There also seems to be a lack in emphasis of how interstellar and inter-galactic dust and gas can skew brightness and red-shift measurements.

You'd think that Cepheid variability would get round that issue.


> In the early 1920s, Edwin Hubble detected Cepheid variables in the nearby Andromeda galaxy and discerned that it was just under a million light years away.


That's probably half the distance. We don't know for sure how accurate the idea of using Cepheids is.

However the *observable* Universe (in radio rather than visible light) is very large.
It took centuries, but we now know the size of the Universe



> Now comes the big key to our puzzle. The most redshifted light we can detect in the observable Universe suggests that light has reached us from galaxies that are 13.8 billion light years old.
> Because this is the oldest light we have detected, that also gives us a measurement for the age of the Universe itself.


No mention that the Red Shift is accentuated at greater distances due to dust and gas. Though they do say:


> One possibility is that, somewhere, a few of our calculations are not quite right


*
Conclusion*


> But over the last 13.8 billion light years, the Universe has been continually expanding – ... astronomers have worked out that the galaxies right on the edge of the *observable Universe*, whose light has taken 13.8 billion years to reach us, must now be 46.5 billion light years away.
> That is our best measurement for the radius of the observable Universe. Doubling it, of course, gives the diameter: 93 billion light years.



Finally, making various assumptions, that may or may not be true:


> The result, after using computer algorithms to look for meaningful patterns in the data, was a new estimate. The whole Universe is roughly 250 times as large as the observable Universe.
> ...
> *But estimates and models aside, we just do not know*


----------



## Ray McCarthy (Jun 13, 2016)

I think then that works out as an estimate of 11,625 Billion Light years *diameter*? Unless the 250 times is volume.
The *observable* universe has an estimated 10 thousand million galaxies or a thousand, million, million, million stars.
If the "big bang" means a roughly spherical distribution, though individual galaxies can be globular or spiral discs, then 250 times larger diameter is 1,170,000 larger volume. I'm not sure if "250 times as large" is volume or diameter.
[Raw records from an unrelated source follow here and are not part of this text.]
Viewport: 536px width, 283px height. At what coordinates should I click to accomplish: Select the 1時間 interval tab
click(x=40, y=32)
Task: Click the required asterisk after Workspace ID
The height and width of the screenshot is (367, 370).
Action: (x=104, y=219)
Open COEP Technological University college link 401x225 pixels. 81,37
Still even it it was volume, and you could check *6 stars every second* for life that would take over 10,000 billion years.

Harder to believe we are unique in being the only planet with industrialised civilisation.


----------



## Dennis E. Taylor (Jun 13, 2016)

Arguments about life on other worlds come down to three questions:

- Does life exist elsewhere
- Does intelligence exist elsewhere
- Does intelligence exist elsewhere that's close enough to us to make a difference

The last one is important, because an industrialized civilization 13 billion light years away is _not_ visiting us, even if they _do_ have some kind of FTL.
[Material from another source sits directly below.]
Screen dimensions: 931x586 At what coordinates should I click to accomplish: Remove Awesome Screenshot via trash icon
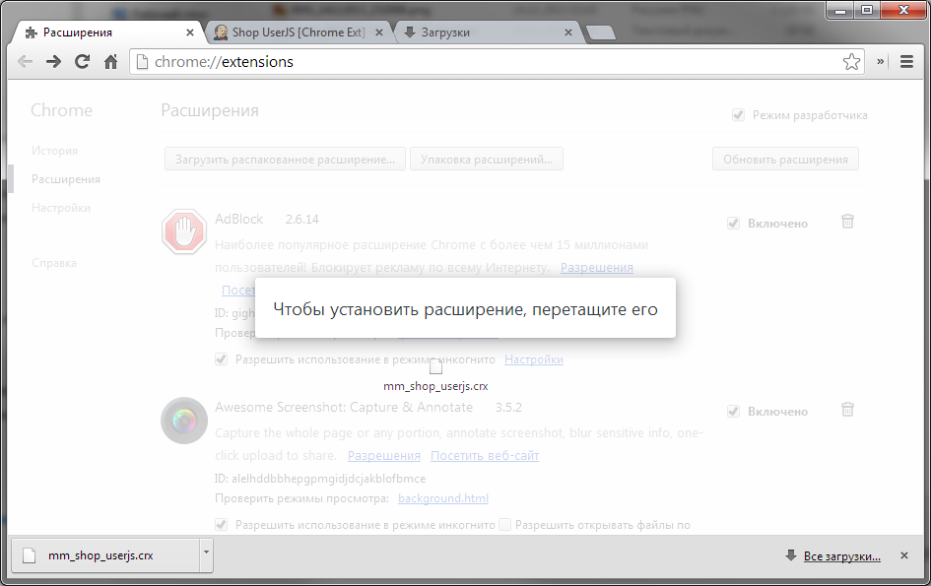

All too often, the arguments for UFOs being ET hinge on the "high probability of life elsewhere in the universe." A more accurate way to look at it would be "probability of intelligent, industrialized life within a few hundred light years of us." I still can't say what the probabilities are for each alternative, but I _can_ say the probability is much lower for the latter.


----------



## Ray McCarthy (Jun 13, 2016)

Bizmuth said:


> Does intelligence exist elsewhere that's close enough to us to make a difference


Unlikely. Anyway that's irrelevant to the question of Intelligent life. That's part of the question, of "Intelligent life exists, (say verified by spectroscopic surveys in next 10 years), can we communicate or visit?" The answer is "probably not", unless we discover some science we have no inkling of today.


Even if Civilisations are "common", space is too big to not only allow travel (unless the unlikely "starships" exist) but even too big for practical radio or laser communications.


Bizmuth said:


> "probability of intelligent, industrialized life within a few hundred light years of us."


Low. and even more than maybe 20 Light years isn't practical for travel or communication.


----------



## Brian G Turner (Jun 13, 2016)

Bizmuth said:


> The last one is important, because an industrialized civilization 13 billion light years away is _not_ visiting us, even if they _do_ have some kind of FTL.



The Fermi Paradox. Ralph Kern looked to address this directly in his novel _Endeavour_, which I thought was very well done.


----------



## tinkerdan (Jun 13, 2016)

Going back to the article: I was just thinking that there should be a warning--things in the mirror are closer than they appear--or further--or both--or neither. Maybe!


----------



## Vaz (Jun 13, 2016)

Your post reminded me if the infamous Jurassic Park T-Rex chase scene. Dino's in space?


----------



## Extollager (Jun 13, 2016)

This discussion is heading towards some matters to which my thoughts often return.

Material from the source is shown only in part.